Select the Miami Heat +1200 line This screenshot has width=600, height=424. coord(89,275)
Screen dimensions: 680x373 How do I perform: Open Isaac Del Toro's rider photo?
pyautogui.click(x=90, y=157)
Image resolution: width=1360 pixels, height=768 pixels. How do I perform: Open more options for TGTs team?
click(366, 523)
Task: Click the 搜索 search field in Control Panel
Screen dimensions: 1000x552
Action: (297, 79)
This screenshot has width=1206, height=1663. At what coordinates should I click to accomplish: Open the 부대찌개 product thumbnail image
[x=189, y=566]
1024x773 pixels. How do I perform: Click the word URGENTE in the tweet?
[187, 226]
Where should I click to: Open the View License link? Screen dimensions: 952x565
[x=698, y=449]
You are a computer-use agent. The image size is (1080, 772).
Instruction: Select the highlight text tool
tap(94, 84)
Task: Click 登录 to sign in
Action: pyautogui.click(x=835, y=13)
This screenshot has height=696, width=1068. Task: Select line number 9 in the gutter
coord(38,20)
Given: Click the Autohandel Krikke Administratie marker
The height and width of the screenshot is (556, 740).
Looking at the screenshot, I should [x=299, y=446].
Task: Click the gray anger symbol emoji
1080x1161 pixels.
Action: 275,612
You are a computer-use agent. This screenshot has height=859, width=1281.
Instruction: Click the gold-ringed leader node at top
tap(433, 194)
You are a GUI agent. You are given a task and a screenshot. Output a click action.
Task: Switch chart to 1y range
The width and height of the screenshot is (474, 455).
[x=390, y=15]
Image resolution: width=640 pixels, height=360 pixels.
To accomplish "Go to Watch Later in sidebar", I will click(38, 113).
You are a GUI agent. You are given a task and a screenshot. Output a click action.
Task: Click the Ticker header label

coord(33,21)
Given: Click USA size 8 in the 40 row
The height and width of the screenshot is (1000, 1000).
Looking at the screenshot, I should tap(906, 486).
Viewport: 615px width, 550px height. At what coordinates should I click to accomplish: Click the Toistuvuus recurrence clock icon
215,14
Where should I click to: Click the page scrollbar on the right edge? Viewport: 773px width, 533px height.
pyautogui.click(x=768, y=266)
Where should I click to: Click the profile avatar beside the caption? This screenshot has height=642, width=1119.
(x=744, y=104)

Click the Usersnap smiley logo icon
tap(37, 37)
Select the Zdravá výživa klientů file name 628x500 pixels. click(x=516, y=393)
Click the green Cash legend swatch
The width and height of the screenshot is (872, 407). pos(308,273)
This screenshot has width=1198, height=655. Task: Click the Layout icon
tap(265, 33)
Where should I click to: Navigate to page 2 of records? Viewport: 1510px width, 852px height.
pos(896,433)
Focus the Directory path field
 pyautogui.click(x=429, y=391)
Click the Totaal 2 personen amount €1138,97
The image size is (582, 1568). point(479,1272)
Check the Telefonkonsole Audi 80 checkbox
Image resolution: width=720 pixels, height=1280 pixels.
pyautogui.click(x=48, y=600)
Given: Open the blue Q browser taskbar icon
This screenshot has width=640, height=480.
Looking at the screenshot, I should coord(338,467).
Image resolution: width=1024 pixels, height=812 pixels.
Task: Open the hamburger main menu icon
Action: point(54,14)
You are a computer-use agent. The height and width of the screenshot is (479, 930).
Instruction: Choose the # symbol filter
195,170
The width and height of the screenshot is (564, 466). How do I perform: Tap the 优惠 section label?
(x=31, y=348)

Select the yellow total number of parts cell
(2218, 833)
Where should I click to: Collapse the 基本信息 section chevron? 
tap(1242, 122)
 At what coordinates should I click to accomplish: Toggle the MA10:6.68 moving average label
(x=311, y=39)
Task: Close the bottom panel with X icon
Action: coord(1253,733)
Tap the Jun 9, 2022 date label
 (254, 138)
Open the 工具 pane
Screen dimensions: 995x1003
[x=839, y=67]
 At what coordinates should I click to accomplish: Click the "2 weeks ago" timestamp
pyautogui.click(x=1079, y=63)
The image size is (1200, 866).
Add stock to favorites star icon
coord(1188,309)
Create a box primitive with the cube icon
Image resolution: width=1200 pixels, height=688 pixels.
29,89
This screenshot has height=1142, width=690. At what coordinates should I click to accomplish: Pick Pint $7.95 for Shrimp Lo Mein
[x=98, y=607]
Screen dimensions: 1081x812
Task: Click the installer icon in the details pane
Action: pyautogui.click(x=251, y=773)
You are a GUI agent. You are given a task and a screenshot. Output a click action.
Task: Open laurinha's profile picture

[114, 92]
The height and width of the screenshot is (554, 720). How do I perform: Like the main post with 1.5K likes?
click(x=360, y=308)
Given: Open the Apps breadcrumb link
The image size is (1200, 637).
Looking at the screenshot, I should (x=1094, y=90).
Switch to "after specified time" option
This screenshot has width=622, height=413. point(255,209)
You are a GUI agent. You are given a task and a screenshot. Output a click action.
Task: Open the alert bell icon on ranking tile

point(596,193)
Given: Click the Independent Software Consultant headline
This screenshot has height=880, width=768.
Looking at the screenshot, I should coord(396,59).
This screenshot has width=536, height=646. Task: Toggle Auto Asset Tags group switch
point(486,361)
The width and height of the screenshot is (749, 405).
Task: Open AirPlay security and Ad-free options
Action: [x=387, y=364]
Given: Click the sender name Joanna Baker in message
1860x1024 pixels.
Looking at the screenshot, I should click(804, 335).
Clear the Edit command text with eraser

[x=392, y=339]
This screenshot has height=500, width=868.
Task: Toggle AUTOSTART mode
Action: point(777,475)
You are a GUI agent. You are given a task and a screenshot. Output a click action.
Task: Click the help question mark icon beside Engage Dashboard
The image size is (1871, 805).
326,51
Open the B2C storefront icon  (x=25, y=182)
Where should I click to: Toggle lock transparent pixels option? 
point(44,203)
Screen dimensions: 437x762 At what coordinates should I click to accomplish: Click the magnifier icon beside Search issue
#####
_EXERCISE_. From the records above, extract exactly and only the lines that begin at the line with "1080x1161 pixels." and stop after the line with "Select the Zdravá".

_SOLUTION BELOW_.
1080x1161 pixels.
Action: 275,612
You are a computer-use agent. This screenshot has height=859, width=1281.
Instruction: Click the gold-ringed leader node at top
tap(433, 194)
You are a GUI agent. You are given a task and a screenshot. Output a click action.
Task: Switch chart to 1y range
The width and height of the screenshot is (474, 455).
[x=390, y=15]
Image resolution: width=640 pixels, height=360 pixels.
To accomplish "Go to Watch Later in sidebar", I will click(38, 113).
You are a GUI agent. You are given a task and a screenshot. Output a click action.
Task: Click the Ticker header label

coord(33,21)
Given: Click USA size 8 in the 40 row
The height and width of the screenshot is (1000, 1000).
Looking at the screenshot, I should tap(906, 486).
Viewport: 615px width, 550px height. At what coordinates should I click to accomplish: Click the Toistuvuus recurrence clock icon
215,14
Where should I click to: Click the page scrollbar on the right edge? Viewport: 773px width, 533px height.
pyautogui.click(x=768, y=266)
Where should I click to: Click the profile avatar beside the caption? This screenshot has height=642, width=1119.
(x=744, y=104)

Click the Usersnap smiley logo icon
tap(37, 37)
Select the Zdravá výživa klientů file name 628x500 pixels. click(x=516, y=393)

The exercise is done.